Come ricordato dallo stesso ricorrente, la disposizione in oggetto secondo cui la confisca diretta o di valore dei beni costituenti profitto o prodotto del reato non opera per la parte che il contribuente si impegna a versare all'erario anche in presenza di sequestro, deve essere intesa nel senso che la confisca (così come il sequestro preventivo ad essa preordinato) può essere adottata anche a fronte dell'impegno di pagamento assunto, producendo tuttavia effetti solo ove si verifichi l'evento futuro ed incerto costituito dal mancato pagamento del debito (Sez. 3, n. 33389 del 08/06/2018; Sez. 3, n. 42470 del 13/07/2016, Rv. 268384; Sez. 3, n. 5728 del 14/01/2016, Rv. 266038).
Ciò, tuttavia non comporta che il giudice che dispone la confisca in presenza di un impegno da parte del contribuente a versare la somma dovuta al fisco abbia l'obbligo di sottoporre l'efficacia del vincolo alla condizione sospensiva del mancato adempimento da parte del privato dell'obbligo assunto nei confronti dell'erario, con una esplicita previsione in tal senso, essendo questo un effetto automaticamente già discendente dal tenore della norma citata.

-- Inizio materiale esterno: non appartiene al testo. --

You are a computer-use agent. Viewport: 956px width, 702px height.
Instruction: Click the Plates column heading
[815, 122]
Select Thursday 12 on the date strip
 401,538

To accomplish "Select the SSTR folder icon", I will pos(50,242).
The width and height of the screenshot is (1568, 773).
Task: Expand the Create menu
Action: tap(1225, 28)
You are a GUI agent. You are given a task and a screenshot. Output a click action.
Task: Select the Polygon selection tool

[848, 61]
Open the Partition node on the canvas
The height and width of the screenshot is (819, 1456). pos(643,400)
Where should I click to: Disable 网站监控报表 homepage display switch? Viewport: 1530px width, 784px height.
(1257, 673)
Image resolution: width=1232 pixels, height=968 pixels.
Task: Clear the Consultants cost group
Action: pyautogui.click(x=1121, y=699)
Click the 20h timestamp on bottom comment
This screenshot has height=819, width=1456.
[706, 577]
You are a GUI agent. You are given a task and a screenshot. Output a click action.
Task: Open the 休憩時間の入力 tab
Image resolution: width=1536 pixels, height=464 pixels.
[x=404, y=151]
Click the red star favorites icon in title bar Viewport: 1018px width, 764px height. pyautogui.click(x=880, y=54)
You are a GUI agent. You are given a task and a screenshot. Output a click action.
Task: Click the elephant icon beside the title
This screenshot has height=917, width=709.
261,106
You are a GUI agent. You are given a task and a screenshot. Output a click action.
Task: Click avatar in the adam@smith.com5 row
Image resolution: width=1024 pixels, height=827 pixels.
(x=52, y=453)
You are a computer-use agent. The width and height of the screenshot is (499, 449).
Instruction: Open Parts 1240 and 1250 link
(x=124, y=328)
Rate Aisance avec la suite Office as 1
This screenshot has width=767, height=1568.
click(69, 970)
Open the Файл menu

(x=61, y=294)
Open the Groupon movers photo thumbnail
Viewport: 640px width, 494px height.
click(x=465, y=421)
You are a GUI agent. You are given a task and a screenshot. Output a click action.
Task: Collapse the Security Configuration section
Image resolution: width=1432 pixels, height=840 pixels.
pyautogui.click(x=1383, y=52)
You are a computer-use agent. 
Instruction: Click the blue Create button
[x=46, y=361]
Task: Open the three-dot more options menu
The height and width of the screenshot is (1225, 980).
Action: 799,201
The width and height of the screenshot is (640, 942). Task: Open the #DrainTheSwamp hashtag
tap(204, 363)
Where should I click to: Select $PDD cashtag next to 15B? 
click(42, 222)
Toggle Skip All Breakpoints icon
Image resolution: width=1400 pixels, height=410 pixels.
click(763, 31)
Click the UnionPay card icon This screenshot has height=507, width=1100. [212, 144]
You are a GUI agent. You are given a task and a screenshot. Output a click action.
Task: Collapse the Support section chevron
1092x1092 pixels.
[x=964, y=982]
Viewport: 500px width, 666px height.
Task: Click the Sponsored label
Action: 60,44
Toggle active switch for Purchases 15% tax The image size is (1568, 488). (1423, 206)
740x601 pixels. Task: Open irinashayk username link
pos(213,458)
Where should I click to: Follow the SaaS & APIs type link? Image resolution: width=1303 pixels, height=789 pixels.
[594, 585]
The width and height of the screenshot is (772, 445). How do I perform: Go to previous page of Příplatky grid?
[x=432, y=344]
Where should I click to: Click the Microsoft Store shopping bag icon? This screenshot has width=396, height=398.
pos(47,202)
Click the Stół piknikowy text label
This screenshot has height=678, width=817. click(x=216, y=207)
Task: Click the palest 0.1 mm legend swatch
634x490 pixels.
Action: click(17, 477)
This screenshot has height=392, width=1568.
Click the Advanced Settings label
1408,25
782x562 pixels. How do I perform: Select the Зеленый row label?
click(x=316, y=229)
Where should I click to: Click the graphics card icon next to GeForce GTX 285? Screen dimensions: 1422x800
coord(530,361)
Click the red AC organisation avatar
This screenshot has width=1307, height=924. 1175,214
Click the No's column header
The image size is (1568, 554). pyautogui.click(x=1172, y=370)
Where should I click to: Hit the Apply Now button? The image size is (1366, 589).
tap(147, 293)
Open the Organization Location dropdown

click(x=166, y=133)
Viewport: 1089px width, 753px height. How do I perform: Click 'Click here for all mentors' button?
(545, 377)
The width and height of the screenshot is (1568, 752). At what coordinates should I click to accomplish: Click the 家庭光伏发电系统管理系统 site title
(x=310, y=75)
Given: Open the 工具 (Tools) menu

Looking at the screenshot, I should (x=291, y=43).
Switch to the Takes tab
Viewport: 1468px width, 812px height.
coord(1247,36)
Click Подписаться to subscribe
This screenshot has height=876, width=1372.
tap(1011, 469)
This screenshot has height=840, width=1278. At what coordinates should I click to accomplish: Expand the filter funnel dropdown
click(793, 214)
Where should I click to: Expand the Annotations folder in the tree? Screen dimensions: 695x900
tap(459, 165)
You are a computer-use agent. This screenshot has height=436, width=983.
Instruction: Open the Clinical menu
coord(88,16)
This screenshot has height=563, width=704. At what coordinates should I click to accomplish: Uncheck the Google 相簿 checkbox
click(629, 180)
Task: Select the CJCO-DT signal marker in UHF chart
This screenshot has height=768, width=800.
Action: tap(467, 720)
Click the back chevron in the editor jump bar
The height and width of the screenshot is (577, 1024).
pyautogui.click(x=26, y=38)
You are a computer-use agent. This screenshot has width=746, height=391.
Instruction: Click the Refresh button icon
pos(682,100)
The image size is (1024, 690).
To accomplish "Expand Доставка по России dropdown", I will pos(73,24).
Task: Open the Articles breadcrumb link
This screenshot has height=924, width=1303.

In maniera immune dalle censure denunciate, quindi, giudici d'appello, ravvisandone l'esistenza dei presupposti, accogliendo l'istanza del Procuratore della Repubblica, hanno ordinato la confisca anche per equivalente nei confronti dell'imputato per 721.409 euro pari al profitto del reato, senza sospenderne l'efficacia, anche in considerazione della circostanza che al momento della decisione, nonostante l'impegno alla rateizzazione del debito tributario "per espressa dichiarazione del difensore" non vi era stato alcun versamento delle cifre concordate.
Eventuali questioni successive, quali quella relative all'an ed al quantum della operatività del vincolo a seguito dell'avvenuta estinzione del debito tributario, anche in sede di definizione agevolata della controversia prospettata nella memoria difensiva del 17.02.2023, trovano, quindi, la loro naturale risoluzione in sede esecutiva.
4.Il quarto motivo inerente l'esclusione della causa speciale di particolare tenuità del fatto è manifestamente infondato.
La Corte d'appello in proposito, in maniera sintetica ma esaustiva, a pag. 4 della decisione impugnata, ha chiarito che la condotta ha dato origine ad una evasione tributaria non modesta e protratta a lungo nel tempo.
6. L'inammissibilità dei motivi proposti, escludendo costituzione di un valido rapporto processuale, preclude la dichiarazione della richiesta prescrizione.
Per queste ragioni il ricorso da dichiarato inammissibile e il ricorrente condannato al pagamento delle spese processuali e della somma di euro tremila in favore della cassa delle ammende.
P.Q.M.
Dichiara inammissibile il ricorso e condanna il ricorrente al pagamento delle spese processuali e della somma di euro tremila in favore della cassa delle ammende.